**WORK INSTRUCTIONS**
Only the text of the entries below should appear in your exact transcription; leave out every picture.

**EXERCISE MATERIALS**
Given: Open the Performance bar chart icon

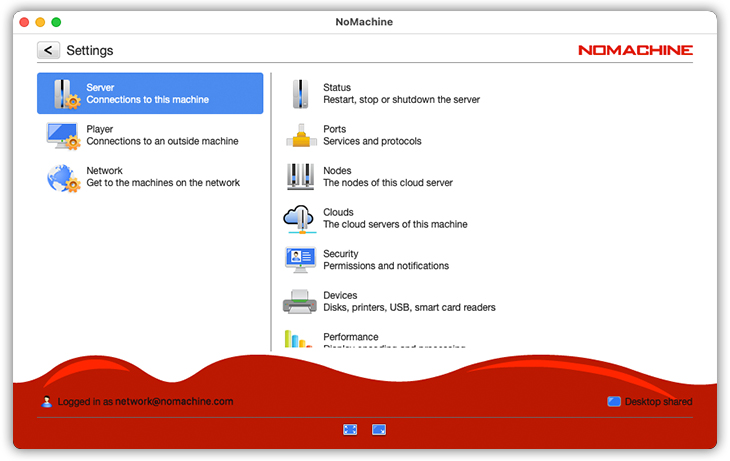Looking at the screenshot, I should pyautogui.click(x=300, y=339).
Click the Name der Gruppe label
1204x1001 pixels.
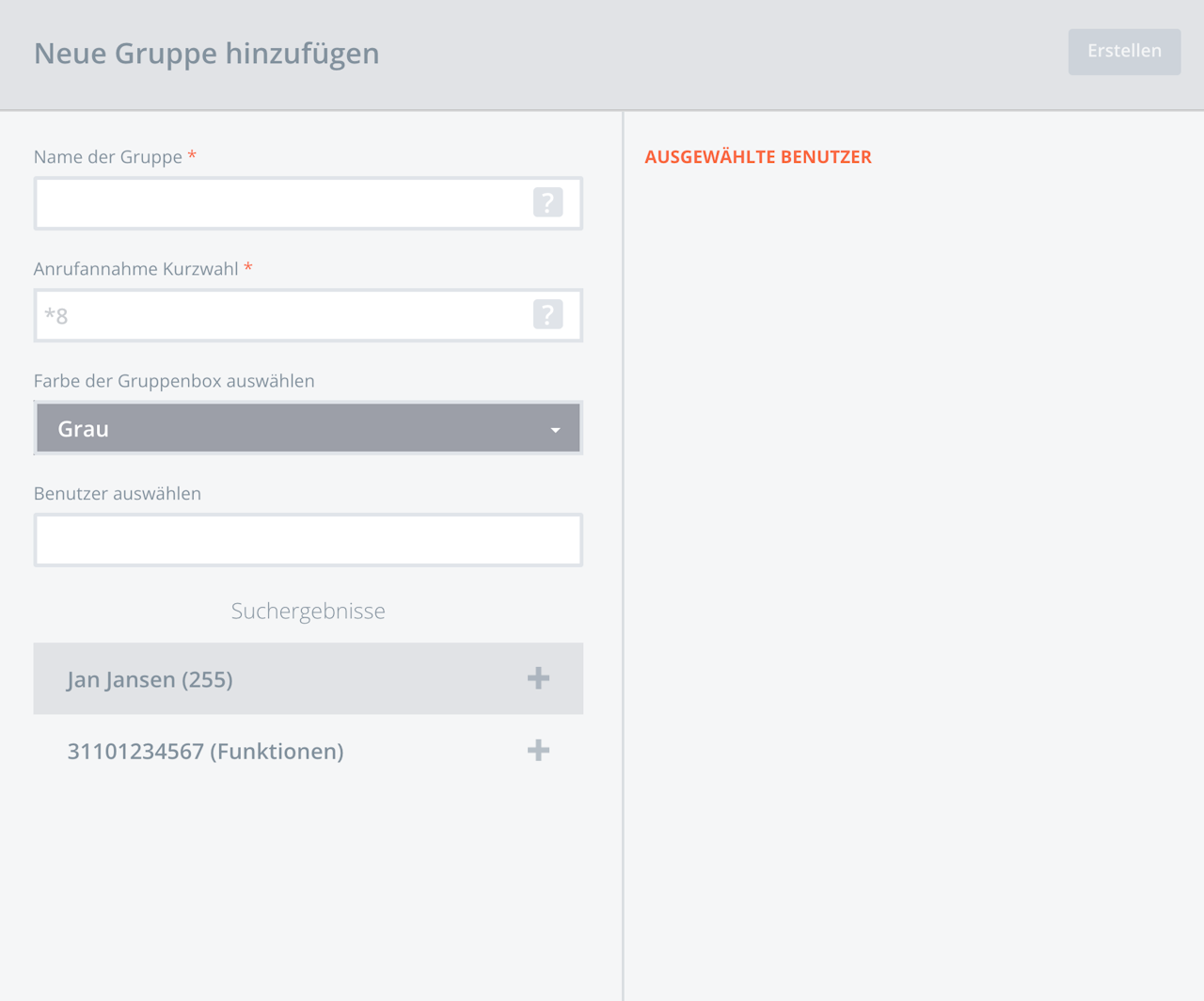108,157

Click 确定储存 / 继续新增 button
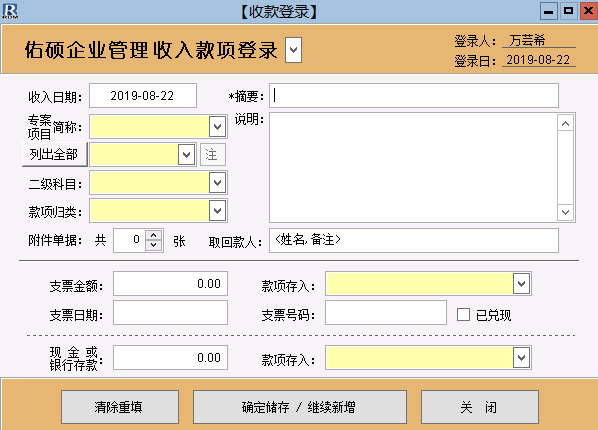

**FINISHED TASK**
Given: Open the Performance bar chart icon

Looking at the screenshot, I should pyautogui.click(x=300, y=339).
Click the Name der Gruppe label
1204x1001 pixels.
108,157

Click 确定储存 / 继续新增 button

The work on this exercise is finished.